■ PAGE EXCERPT

————

“They told me to go outside,” he recalled. “It’s their suggestion of relocating to a country with lower costs.”
Quarrels like these are common for Chinese exporters amid protracted trade tensions with the United States and an exodus of manufacturers to cheaper locales like Vietnam.
Ying has supplied a majority of his products to American barbershops and beauty parlours for years through his two factories in China.
But many of his entrepreneur friends have already moved, in whole or in part, to Vietnam. Tariffs had taken a heavy toll on their profits and threatened to drive them out of the business.
“I may go there someday,” said Ying, who paid two visits to Haiphong last year. The Vietnamese coastal city is already packed with factories backed by Chinese investment.
Vietnam is often the first choice when Chinese manufacturers consider relocating overseas, because the country has a large working population and easier access to developed markets.
“Vietnam is an important locality for firms that want a China+1 strategy,” said David Zweig, professor emeritus with the Hong Kong University of Science and Technology.
“Chinese factories that are manufacturing for these US firms and then shipping the goods to the US are going to have to follow their customers and go to Vietnam.”
“Moving to Vietnam or elsewhere in [Association of Southeast Asian Nations] may become inevitable,” he said.
Vietnam is a member of two major US-led trade agreements, the Indo-Pacific Economic Framework for Prosperity and the Comprehensive and Progressive Agreement for Trans-Pacific Partnership.
Chinese firms poured US$2.92 billion in direct investments into the country for the first nine months of 2023, nearly doubling the amount from the previous year according to Vietnam’s Ministry of Planning and Investment.
The world’s top exporter saw outbound shipments dip 5.2 per cent year on year to US$3.07 trillion in the first 11 months of last year, with exports to the US and European Union slumping by 13.8 per cent and 11 per cent, respectively.

————

■ THE EXERCISE
Answer these questions using the article on Chinese exporters and Vietnam:
(a) Which Vietnamese city did Ying visit twice last year?
(b) How much did Chinese firms invest directly in Vietnam in the first nine months of 2023?
(c) By what percentage did exports to the European Union slump in the first 11 months of last year?
The listing that comes next is separate material and has no connection to the article on Chinese exporters and Vietnam.

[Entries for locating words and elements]
————

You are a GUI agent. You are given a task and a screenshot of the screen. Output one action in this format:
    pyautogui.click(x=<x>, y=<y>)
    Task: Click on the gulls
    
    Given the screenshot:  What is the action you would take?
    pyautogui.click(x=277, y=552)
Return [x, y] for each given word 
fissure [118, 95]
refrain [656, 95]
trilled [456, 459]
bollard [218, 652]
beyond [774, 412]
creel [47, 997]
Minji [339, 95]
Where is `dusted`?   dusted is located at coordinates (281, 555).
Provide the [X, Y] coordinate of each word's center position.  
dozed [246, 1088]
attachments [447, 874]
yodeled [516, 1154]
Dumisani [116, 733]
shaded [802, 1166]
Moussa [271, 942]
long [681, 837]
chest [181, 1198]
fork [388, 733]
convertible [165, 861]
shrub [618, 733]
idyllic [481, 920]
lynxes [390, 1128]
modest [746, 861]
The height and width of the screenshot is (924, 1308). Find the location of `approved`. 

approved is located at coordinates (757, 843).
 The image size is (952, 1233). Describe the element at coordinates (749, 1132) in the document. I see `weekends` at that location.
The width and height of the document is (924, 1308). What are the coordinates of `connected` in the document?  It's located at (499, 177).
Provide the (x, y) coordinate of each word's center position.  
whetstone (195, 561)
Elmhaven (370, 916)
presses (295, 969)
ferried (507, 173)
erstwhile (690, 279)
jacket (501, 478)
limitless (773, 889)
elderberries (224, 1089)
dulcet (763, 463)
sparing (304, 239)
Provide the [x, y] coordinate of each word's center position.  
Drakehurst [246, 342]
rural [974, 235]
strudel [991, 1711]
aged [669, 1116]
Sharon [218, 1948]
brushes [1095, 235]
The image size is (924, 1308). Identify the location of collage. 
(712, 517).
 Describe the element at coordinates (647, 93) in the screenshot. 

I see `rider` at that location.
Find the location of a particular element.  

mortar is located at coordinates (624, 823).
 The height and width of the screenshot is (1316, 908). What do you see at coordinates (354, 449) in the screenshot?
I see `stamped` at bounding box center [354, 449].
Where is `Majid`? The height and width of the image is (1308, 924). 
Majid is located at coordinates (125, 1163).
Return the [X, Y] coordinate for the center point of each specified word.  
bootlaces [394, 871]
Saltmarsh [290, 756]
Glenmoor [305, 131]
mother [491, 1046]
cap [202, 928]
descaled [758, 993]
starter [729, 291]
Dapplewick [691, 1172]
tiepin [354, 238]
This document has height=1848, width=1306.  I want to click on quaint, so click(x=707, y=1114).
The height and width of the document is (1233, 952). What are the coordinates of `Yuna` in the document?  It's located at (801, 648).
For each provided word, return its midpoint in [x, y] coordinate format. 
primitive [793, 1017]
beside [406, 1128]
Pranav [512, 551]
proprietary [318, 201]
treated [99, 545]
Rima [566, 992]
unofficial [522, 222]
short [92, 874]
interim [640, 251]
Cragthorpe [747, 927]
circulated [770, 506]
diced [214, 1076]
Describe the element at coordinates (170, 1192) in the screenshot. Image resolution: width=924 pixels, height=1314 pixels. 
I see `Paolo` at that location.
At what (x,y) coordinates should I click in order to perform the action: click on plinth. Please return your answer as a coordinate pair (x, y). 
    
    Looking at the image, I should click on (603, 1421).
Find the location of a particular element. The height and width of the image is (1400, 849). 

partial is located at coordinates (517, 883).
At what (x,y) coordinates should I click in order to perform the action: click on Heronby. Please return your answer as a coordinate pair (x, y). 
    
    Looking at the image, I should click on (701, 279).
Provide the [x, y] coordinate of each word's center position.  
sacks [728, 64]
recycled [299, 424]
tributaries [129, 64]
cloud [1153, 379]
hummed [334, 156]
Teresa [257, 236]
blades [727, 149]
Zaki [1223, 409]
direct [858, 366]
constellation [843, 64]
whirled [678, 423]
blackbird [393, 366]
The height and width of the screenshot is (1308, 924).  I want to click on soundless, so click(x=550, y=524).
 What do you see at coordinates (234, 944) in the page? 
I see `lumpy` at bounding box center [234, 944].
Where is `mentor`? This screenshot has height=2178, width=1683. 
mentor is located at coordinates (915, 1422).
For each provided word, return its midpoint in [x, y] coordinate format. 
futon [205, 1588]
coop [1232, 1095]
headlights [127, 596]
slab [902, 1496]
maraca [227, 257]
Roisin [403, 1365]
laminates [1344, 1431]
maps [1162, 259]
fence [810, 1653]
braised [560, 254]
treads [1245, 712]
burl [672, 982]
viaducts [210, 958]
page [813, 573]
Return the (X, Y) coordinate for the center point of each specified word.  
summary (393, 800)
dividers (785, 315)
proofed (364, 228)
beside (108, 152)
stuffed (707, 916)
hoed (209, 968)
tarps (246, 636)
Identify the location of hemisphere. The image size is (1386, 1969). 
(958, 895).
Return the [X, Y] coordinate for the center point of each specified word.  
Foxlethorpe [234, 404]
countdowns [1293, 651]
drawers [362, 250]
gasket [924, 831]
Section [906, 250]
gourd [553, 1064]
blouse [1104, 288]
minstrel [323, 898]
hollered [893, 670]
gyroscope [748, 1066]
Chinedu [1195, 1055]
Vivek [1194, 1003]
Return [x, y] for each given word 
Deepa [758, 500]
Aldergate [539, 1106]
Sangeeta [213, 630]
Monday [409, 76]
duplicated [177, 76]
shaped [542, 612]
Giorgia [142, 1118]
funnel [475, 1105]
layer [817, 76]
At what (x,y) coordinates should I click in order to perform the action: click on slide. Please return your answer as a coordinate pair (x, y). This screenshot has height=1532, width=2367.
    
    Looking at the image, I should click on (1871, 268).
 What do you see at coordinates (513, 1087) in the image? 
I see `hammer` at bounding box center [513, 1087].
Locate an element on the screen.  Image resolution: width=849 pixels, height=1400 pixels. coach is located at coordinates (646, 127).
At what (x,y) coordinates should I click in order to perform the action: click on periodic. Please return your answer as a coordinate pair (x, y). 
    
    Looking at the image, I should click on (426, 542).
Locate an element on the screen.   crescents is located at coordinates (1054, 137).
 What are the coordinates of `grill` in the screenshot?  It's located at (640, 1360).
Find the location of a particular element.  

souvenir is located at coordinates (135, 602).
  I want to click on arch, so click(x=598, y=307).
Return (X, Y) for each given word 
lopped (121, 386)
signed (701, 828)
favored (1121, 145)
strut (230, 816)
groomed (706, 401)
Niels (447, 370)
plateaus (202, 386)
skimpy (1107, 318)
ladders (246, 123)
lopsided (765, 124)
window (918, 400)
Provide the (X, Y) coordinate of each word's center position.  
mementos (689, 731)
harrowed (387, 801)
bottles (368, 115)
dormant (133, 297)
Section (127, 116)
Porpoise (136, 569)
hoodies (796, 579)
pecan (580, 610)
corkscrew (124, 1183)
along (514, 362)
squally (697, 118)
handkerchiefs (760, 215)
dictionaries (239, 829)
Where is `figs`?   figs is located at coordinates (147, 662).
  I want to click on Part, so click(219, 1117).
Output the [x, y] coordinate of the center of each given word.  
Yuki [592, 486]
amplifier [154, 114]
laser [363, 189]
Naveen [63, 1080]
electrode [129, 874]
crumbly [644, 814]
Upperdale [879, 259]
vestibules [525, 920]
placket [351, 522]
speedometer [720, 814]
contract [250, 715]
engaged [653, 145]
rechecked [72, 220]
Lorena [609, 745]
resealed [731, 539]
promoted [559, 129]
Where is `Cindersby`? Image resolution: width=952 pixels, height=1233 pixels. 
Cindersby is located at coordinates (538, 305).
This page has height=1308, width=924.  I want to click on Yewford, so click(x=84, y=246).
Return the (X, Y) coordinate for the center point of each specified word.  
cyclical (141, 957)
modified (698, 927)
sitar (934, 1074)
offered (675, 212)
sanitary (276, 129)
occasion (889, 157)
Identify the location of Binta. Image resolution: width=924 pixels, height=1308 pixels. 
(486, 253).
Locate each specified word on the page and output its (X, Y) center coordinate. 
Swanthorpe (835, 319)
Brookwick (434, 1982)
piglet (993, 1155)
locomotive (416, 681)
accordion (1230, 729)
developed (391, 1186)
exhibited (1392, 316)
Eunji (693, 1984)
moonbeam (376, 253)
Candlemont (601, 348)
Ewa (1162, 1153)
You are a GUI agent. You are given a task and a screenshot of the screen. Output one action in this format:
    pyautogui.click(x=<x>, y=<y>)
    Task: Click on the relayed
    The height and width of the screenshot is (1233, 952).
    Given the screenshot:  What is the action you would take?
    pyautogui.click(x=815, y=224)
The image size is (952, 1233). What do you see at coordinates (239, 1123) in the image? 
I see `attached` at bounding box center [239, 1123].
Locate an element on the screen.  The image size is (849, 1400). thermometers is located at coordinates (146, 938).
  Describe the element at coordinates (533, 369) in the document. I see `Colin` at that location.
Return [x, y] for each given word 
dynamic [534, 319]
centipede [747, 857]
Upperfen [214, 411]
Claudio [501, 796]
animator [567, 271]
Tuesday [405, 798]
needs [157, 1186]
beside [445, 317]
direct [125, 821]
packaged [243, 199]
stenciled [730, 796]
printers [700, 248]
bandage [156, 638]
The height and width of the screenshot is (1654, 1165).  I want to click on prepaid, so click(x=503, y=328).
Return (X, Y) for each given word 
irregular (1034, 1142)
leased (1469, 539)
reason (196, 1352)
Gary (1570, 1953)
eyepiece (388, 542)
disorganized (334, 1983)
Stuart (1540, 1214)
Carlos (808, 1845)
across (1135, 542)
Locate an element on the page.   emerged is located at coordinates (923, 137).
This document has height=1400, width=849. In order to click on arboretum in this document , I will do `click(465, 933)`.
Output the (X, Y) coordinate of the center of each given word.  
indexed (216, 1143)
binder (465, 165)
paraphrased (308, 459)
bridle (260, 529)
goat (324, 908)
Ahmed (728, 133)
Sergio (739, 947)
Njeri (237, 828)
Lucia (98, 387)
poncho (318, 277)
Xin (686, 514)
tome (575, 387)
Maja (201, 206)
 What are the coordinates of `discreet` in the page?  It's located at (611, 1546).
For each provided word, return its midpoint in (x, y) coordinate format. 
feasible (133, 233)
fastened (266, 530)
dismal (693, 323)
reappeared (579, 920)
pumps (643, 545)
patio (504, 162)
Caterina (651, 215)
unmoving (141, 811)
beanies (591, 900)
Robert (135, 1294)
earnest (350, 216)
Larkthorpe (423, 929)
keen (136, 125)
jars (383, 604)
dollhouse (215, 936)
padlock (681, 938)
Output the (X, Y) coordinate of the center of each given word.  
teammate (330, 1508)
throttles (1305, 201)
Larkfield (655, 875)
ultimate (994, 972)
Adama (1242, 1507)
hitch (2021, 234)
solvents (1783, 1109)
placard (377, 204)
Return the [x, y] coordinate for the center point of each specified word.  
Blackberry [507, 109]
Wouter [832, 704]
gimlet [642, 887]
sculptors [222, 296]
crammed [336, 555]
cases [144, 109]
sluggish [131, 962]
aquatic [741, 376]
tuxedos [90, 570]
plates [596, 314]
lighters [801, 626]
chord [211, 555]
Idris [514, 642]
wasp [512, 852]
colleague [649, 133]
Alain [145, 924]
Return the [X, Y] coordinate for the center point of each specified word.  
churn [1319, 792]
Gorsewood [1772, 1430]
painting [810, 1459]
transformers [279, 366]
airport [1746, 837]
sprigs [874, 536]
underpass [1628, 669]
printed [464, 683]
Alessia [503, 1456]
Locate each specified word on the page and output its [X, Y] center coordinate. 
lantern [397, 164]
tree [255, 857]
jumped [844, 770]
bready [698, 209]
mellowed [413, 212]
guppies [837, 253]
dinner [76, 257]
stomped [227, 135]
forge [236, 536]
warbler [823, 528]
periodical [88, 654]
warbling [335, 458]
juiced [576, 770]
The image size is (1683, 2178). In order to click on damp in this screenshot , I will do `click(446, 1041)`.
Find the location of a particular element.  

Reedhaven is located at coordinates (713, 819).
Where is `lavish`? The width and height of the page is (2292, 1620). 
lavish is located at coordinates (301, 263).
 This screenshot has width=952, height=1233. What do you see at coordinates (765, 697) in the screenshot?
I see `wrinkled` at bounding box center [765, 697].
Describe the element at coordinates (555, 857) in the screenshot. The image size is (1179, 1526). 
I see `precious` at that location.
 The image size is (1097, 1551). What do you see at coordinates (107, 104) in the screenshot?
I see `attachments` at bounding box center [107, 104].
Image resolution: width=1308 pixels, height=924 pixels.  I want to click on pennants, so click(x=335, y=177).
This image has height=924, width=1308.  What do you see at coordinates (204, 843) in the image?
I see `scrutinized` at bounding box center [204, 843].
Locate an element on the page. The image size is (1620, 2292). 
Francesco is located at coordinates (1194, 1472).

————

■ RESPONSE FOR THIS EXERCISE
(a) Haiphong
(b) US$2.92 billion
(c) 11 percent